Spätestens im Herbst kommt die Stunde der Wahrheit. Bis dahin muss Frankreich weitere 60 Milliarden Euro Staatsschulden umfinanzieren. Dann müssen die Märkte von der Konsolidierungspolitik Frankreichs überzeugt sein. Hollande muss zusammen mit Merkel und gemeinsam mit der Europäischen Zentralbank alles tun, um den Euro zu verteidigen. Es gibt geradezu einen Zwang zur Einigung – und zwar unter großem Zeitdruck.
Werden die Franzosen ihre Schulden nicht einfach nur mit mehr Schulden bekämpfen?
Richtig ist, dass es in Frankreich eine starke Tradition gibt, das Wachstum durch staatliche Ausgabenprogramme zu stärken. Und zwar durch Ankurbelung der Binnennachfrage und durch staatlich gelenkte Investitionsprogramme. Die Bilanz dieses Ansatzes ist gemischt.

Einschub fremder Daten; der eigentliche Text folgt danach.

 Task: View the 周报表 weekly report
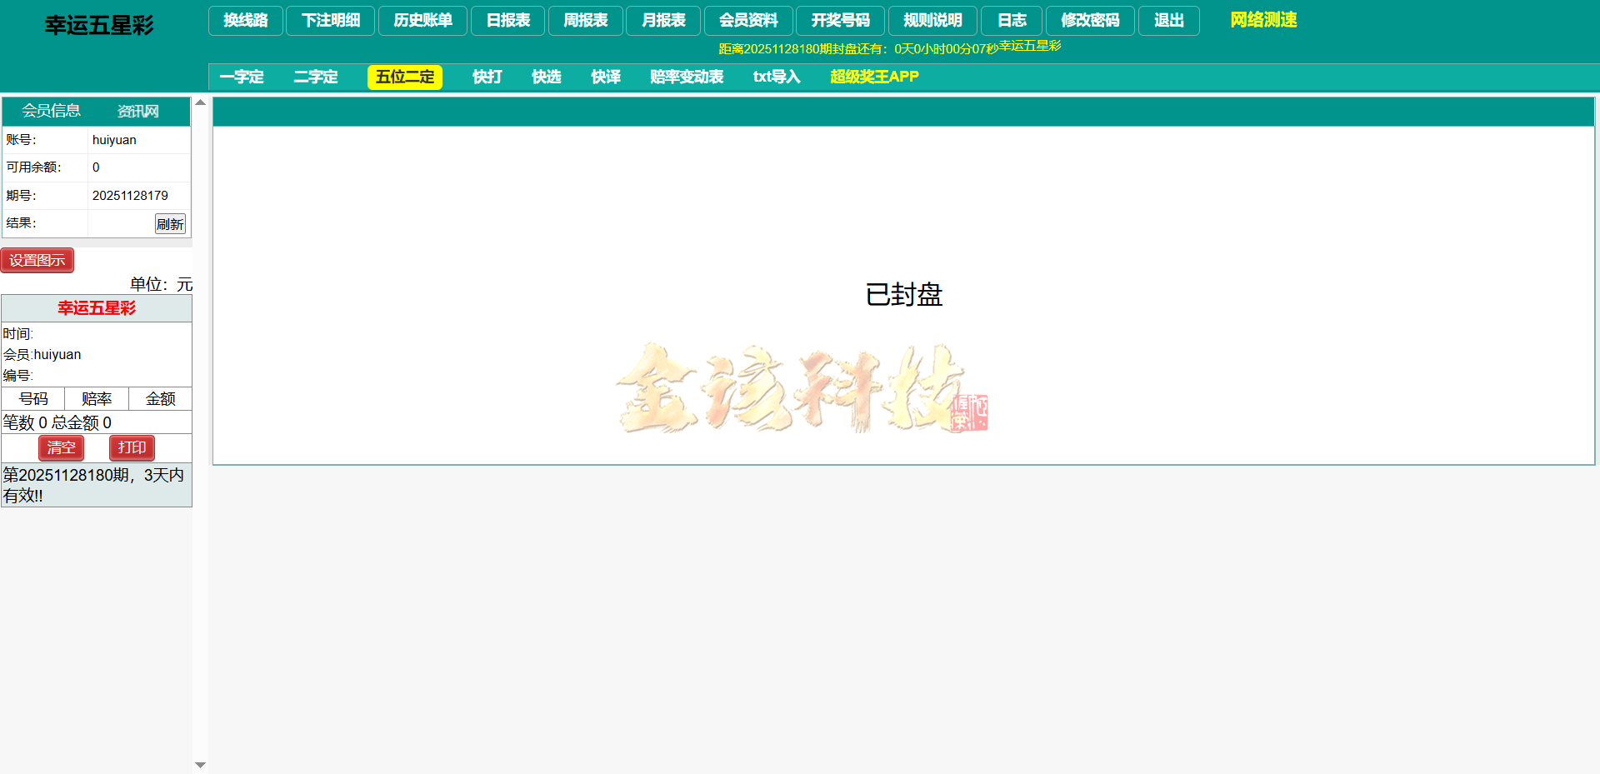coord(585,21)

Der Glaube an den Staat ist in Frankreich jedenfalls größer, bei uns aus historischen Gründen geringer.
Wird es Frankreich schaffen, nicht ein zweites Spanien oder ein zweites Portugal zu werden, von Griechenland ganz zu schweigen?
Die Ausgangssituation ist doch völlig anders. Frankreich ist die zweitgrößte Volkswirtschaft in der Euro-Zone. Die industrielle Basis ist vorhanden, auch wenn in den vergangenen zehn Jahren viel Industrie verloren gegangen ist. Letztlich kommt es darauf an, dass Deutschland und Frankreich eng zusammenarbeiten. Die Vergangenheit hat gezeigt, wenn beide Länder an einem Strang ziehen, ist das für Europa schon ein großer Schritt. Europa ist in den vergangenen 50 Jahren aus Krisen doch immer gestärkt hervorgegangen.

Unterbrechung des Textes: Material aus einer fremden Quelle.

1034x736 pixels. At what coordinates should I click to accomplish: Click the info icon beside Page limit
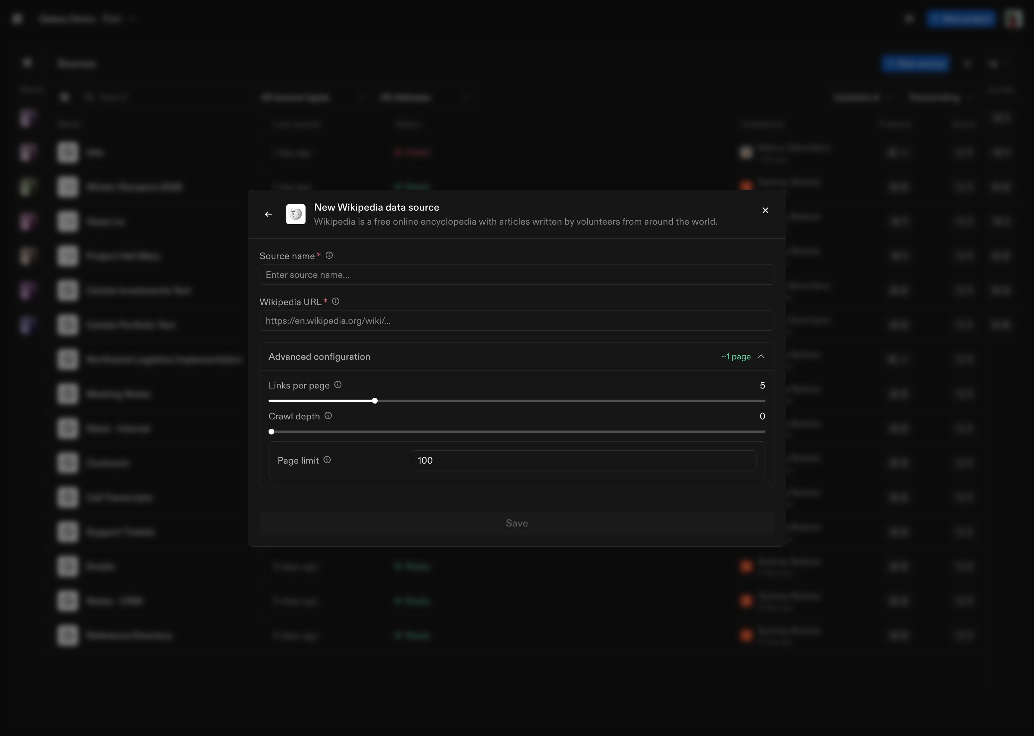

Könnte es nicht zumindest auf dem Gebiet der Energiewirtschaft eine enge Partnerschaft zwischen Deutschen und Franzosen geben? Wir standen hier nach der Energiewende an kalten Tagen in manchen Regionen kurz vor dem Blackout.
Bei der künftigen Energiepolitik muss mehr der globale Blickwinkel beachtet werden, und auch da müssen sich Merkel und Hollande intensiv beraten. Wir sehen, dass die deutschen Energiepreise zu den höchsten in den Industrieländern zählen, die Netze nicht ausreichen und die Versorgung seit der Energiewende nicht immer sicher ist. Die Energiewende in Deutschland hat Konstruktionsfehler. Anstatt aufeinander abgestimmte Zielkorridore für Sauberkeit, Sicherheit und Bezahlbarkeit zu definieren und dies einem Monitoring zu unterwerfen, liegt der Fokus bisher alleine auf Sauberkeit. Das belastet die Industrie im globalen Wettbewerb erheblich. Außerdem ist Energiepolitik noch rein national ausgelegt.
Was versprechen Sie sich dabei von Frankreich?
Die Franzosen können uns mit ihrer starken Energiewirtschaft helfen. Präsident Hollande wird doch Kanzlerin Merkel vielleicht einmal fragen, wieso in Deutschland die Energiewende und der Ausstieg aus der Kernenergie an einem Wochenende und ohne die Konsultation mit dem europäischen Partner Frankreich durchgepeitscht wurde. Das kann ein ganz wichtiger Diskussionspunkt zwischen beiden werden.
Europa
Soll Frankreich mit seinen 57 Atomkraftwerken nun etwa ein industriepolitisches Vorbild für Deutschland sein?
Ganz sicher nicht. Aber wenn die Kanzlerin dem Präsidenten etwas über deutsche Stabilitätsgrundsätze berichten kann, dann wird er ihr als Gegenbeispiel vielleicht sagen, dass man eine Industrienation von Rang nicht alleine mit erneuerbaren Energien betreiben kann, und schon gar nicht von heute auf morgen. So funktioniert eben eine gute Partnerschaft.